Among the privileged names that Islam attributes to the Creator are ‘Compassionate and Merciful.’ This invocation is often on the lips of faithful Muslims who feel themselves accompanied and sustained by mercy in their daily weakness. They too believe that no one can place a limit on divine mercy because its doors are always open.

So let us begin there, with the first words of the Quran itself: “In the name of God (Allah), the Compassionate (al-Rahman), the Merciful (al-Rahim” (1.1). These words open every chapter of the Quran except one, the ninth (“Repentance, al-Tawbah), which speaks of repentance but also of fierce contest with idolaters; more on that difficult chapter another day. Here, in the very first chapter, the next verses echo the same theme: “Praise be to God, Lord of the worlds, the Compassionate, the Merciful” (1.2-3).

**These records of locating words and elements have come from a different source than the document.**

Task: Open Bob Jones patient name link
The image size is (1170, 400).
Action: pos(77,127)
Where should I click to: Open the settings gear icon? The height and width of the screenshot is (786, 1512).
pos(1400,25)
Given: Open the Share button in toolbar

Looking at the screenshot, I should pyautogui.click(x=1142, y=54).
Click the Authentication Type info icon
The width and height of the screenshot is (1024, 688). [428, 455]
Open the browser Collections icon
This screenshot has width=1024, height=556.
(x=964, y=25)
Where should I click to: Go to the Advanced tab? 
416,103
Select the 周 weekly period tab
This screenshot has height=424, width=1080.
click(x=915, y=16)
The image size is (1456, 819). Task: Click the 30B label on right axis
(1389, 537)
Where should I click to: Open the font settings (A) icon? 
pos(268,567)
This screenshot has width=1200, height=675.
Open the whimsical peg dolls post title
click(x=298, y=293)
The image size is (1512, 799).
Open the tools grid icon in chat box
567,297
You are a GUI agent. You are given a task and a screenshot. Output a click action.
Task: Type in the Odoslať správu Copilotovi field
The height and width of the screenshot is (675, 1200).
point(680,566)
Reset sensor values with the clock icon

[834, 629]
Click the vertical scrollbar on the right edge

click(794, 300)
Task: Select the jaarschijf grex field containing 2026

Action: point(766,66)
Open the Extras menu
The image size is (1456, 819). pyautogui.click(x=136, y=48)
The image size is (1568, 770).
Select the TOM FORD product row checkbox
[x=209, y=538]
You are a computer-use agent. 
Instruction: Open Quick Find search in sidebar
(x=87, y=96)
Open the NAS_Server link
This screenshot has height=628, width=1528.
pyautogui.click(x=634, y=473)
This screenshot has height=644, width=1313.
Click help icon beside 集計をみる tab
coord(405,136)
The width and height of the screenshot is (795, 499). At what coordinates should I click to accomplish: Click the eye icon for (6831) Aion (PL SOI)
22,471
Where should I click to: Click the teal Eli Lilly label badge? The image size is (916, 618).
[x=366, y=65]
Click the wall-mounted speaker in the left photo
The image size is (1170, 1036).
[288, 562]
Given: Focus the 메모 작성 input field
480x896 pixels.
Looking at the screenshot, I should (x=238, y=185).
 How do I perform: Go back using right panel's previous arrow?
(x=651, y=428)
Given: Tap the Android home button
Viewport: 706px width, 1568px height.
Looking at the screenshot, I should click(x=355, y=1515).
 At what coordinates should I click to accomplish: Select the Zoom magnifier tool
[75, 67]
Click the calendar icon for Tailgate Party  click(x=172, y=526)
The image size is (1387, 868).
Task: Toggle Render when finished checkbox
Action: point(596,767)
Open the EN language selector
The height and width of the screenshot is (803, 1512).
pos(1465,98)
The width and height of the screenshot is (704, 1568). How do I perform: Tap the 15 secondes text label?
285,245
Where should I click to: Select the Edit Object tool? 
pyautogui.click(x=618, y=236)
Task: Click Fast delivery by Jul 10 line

The Study Quran— a wonderful Christmas gift for studious friends and family in all its magnificent 2,000 pages—invites us to simply read the chapters of the Quran itself, or to ponder any given verse with commentary, or, as I have begun to do, also to look into the 57 page index, to follow a word across the many chapters. But surely the basic point is simple: right from the first verses of the first chapter we begin to learn much about God’s compassion and mercy. We are confronted with it, surprised by it, drawn into it. This is a core truth of Islam, repeated over and over, and neither the bigoted nor the violent can obscure the fact.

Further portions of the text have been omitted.